COVID-19: S'ADAPTER AU TRAVAIL, TEMOIGNAGES DE MILITANTS - DIRECTRICE D'ECOLE - SGEN AUVERGNE

Publié le 01/04/2020

Dans le contexte sanitaire actuel, beaucoup d’entreprises, d’administrations ont mis en place des plans de continuité d’activité. En ayant recours au télétravail, en adaptant les organisations du travail, ou en proposant du chômage partiel, la plupart des travailleurs font face à des situations exceptionnelles. Chaque semaine nous partageons des témoignages de militants CFDT qui vivent ces situations.

"la classe à domicile révèle les inégalités", Julie, directrice d'école élémentaire

Trait d’union : Le jeudi 12 mars, les enseignants ont été informés de la fermeture des écoles à compter du lundi 16 mars, et de la nécessité d’organiser la continuité pédagogique…Comment cela s’est-il concrètement organisé, entre l’annonce et la mise en œuvre (informations aux parents, organisation, contenu et accessibilité des ressources pédagogiques) ?

Julie : J’ai été informée de la mesure de confinement, et du coup de la fermeture des écoles lors de l’allocution du Président de la république, jeudi 12 mars au soir. Aucune instruction du ministère ne nous a été communiquée (la circulaire ministérielle a été envoyée aux recteurs le dimanche 15 mars NDR), non seulement pour organiser la continuité pédagogique, mais aussi l’accueil des enfants des soignants. Cela a généré quelques tensions, entre l’information à donner aux familles, le maintien d’une cohérence au sein de l’équipe pédagogique, et la « pêche » aux informations. Heureusement, j’ai pu compter sur la réactivité de la fédération Sgen, car le comportement de certaines organisations syndicales était loin d’apaiser les tensions au sein de mon équipe.

Trait d’union :  Aujourd’hui, après deux semaines d’expérimentation de ce mode d’enseignement à distance, quelles sont tes premières observations (positives et/ou négatives)

Julie : Inévitablement, « la classe à domicile » révèle les inégalités, qu’il s’agisse des conditions d’accès aux ressources numériques (matériel, outils, connexion), d’accompagnement familial, … mais cela recrée aussi du lien entre les parents et les enfants, entre les parents et les enseignants puisque nous devons aussi, en cette période, communiquer plus étroitement, c’est-à-dire avoir un lien au moins une fois par semaine, afin de prendre des nouvelles, s’assurer que les outils sont bien utilisés, répondre aux questions.
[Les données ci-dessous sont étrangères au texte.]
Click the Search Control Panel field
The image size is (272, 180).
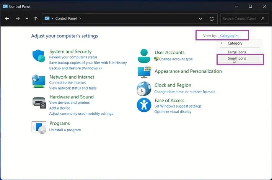(240, 18)
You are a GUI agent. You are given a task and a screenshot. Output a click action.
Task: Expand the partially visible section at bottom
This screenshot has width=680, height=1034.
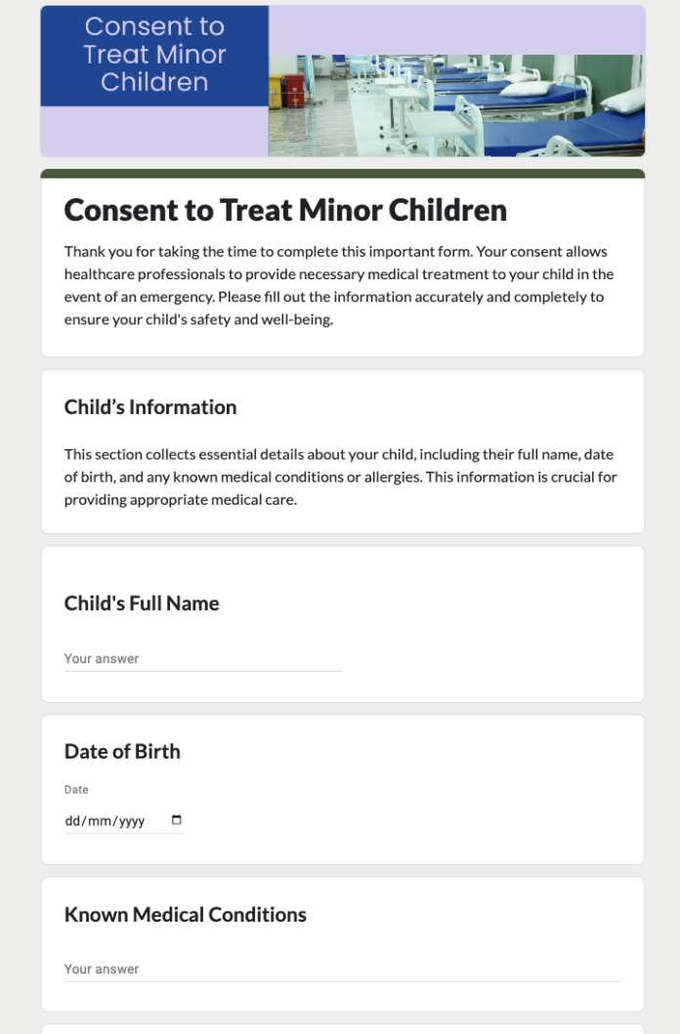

Du côté pédagogique, j’ai privilégié les livres scolaires que les enfants et leurs parents connaissent, utilisent d’habitude et j’y ajoute d’autres ressources « ludiques » en complément. Je pense que viser un travail scolaire de 2 ou 3 heures quotidiennement c’est déjà pas mal.

Trait d’union : Et en qualité de directrice d’école, tu dois aussi organiser la relation avec l’équipe enseignante, mais aussi les « institutions » (Education Nationale, Mairie, etc…)

Julie : En cette période, il faut être réactif, et je m’efforce de communiquer toutes les informations utiles à mes collègues, mais c’est compliqué d’organiser une équipe pédagogique à distance, en fonction des disponibilités et ressources de chacun, cela complexifie les relations.

Trait d’union : Toi, en qualité d’enseignante mais aussi maman de deux enfants, comment vis-tu cette dualité mère/enseignante ?

Julie : C’est atroce ! J’avais déjà eu mon fils en classe, pour autant, je n’étais pas mieux préparée que les autres parents à faire la classe à la maison et à entendre des remarques du type « le maitre, il fait pas comme toi ! »

Trait d’union : Une bonne idée, suggestion, conseil, à partager, un message à diffuser ?

Julie : J’espère que chacun se rendra compte de l’intérêt de l’autre, des spécificités propres à chaque métier, qu’on arrête de se dénigrer les uns par rapport aux autres.